23 ноября 1961 года. Премьера моего первого фильма в кинотеатре «Барберини». Потасовки, забрызганный чернилами экран, шарики с вонючей жидкостью по залу. Собравшиеся на балконе манифестанты вываливают на гостей в партере несколько ящиков с укропом. Серджо и его брат Франко, блестяще исполнивший главную роль, уводят меня в бар «Калифорния» напротив кинотеатра, чтобы немного утешить. В «Калифорнии» лучшее мороженое в Риме. Ледяная марронита из маслянистых каштанов, которую я нервно проглатываю стоя. Сволочи, они испортят мне даже это удовольствие!
24 февраля 1962 года. Рим. Адвокат Сальваторе Пальюка, бывший депутат от христиан-демократов в Лукании, вызывает меня в суд. Он обнаружил, что один из героев моего фильма, вор и сутенер, носит его имя. Я не только оскорбил его честь, но скомпрометировал его политическую карьеру. Какой мне было смысл ему вредить? Поскольку он представляет все, что ненавистно извращенному и антиобщественному сознанию. Посудите сами господа присяжные: личный друг Сеньи, Леоне, Тамброни, Шелба, чьи нежные письма он присоединяет к досье; о нем пишут чудесные статьи в «Рабочей Лукании» и «Прогрессе Лукании»; ветеран Первой мировой; вдовец; отец одиннадцати детей; подписчик «Оссерваторе Романо». Что же касается того, кто его обесчестил, втоптал в грязь, лишил покоя, довел до приступа неврастении и помешал выиграть выборы в Сенат, назвав его именем, пользующимся уважением уже семьдесят семь лет, отвратительного сутенера, то «мы не будем проливать свет, — заявляет он (как тебе этот внезапный переход к множественному величия «мы»?), — на его интимную жизнь из христианского милосердия» (вполне христианского, чтобы он выделил слово «интимную»).

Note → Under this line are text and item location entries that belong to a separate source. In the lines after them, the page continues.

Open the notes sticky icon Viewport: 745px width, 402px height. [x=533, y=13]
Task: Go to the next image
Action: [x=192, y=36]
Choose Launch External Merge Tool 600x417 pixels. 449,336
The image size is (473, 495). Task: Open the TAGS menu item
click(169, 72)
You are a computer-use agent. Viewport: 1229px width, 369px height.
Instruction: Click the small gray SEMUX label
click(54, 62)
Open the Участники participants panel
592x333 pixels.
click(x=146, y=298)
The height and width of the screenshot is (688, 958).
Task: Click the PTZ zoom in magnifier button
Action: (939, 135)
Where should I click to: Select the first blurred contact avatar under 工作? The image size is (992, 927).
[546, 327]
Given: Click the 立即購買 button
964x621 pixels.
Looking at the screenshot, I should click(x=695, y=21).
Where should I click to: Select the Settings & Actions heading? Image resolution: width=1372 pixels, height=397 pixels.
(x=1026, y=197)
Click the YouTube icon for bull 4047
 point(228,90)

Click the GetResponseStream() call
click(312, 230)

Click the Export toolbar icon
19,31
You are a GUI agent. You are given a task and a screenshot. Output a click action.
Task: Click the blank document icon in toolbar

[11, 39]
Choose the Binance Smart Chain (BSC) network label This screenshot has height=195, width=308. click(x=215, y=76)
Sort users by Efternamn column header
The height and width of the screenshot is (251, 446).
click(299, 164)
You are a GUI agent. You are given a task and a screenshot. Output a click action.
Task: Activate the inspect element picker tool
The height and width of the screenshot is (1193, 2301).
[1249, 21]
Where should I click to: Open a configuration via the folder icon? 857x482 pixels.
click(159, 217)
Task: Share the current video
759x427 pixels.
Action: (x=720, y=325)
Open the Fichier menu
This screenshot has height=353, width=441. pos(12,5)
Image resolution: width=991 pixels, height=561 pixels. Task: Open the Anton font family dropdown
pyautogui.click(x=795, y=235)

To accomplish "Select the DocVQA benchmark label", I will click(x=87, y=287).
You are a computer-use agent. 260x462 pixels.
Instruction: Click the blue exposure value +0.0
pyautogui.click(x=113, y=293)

Судьи лезут в телефонные справочники и находят там сотни людей с такой фамилией в итальянской провинции. Немало нашлось и тех, кого и вовсе зовут Сальваторе Пальюка: 25 — в Риме, 21 — в Неаполе, 10 — в Потенца, 4 — в Матера. Суд, сочтя неприемлемым какое-либо совпадение между двадцатилетним сутенером и старым мирным членом Охотничьего клуба и Благородного собрания, принудил меня изменить имя персонажа и оплатить судебные издержки.
31 августа 1962 года. Подполковник Фаби, командир подразделения венецианских карабинеров, обращается к прокурору Республики на предмет моего второго фильма, который он посмотрел в Доме Кино, во время фестиваля. «Я сразу понял, что мы имеем дело с чем-то, что противоречит Уголовному кодексу и не имеет отношения к искусству». Доводы подполковника? Анна Маньяни говорит «поссать» вместо «помочиться» и «говно» вместо «экскременты». Суд отказывает в иске: речь персонажа художественного произведения, соответствующая его образу, не является оскорблением общественного мнения. Комментарий в «Гадзетино»: «Да здравствует живой язык! Теперь не надо удивляться, если учитель откровенно скажет ученику, который робко поднимает руку на уроке: можешь выйти пос…, мой дорогой, и не обращай внимания на грубость моей речи. Я заручился поддержкой прокурора Республики города Венеции».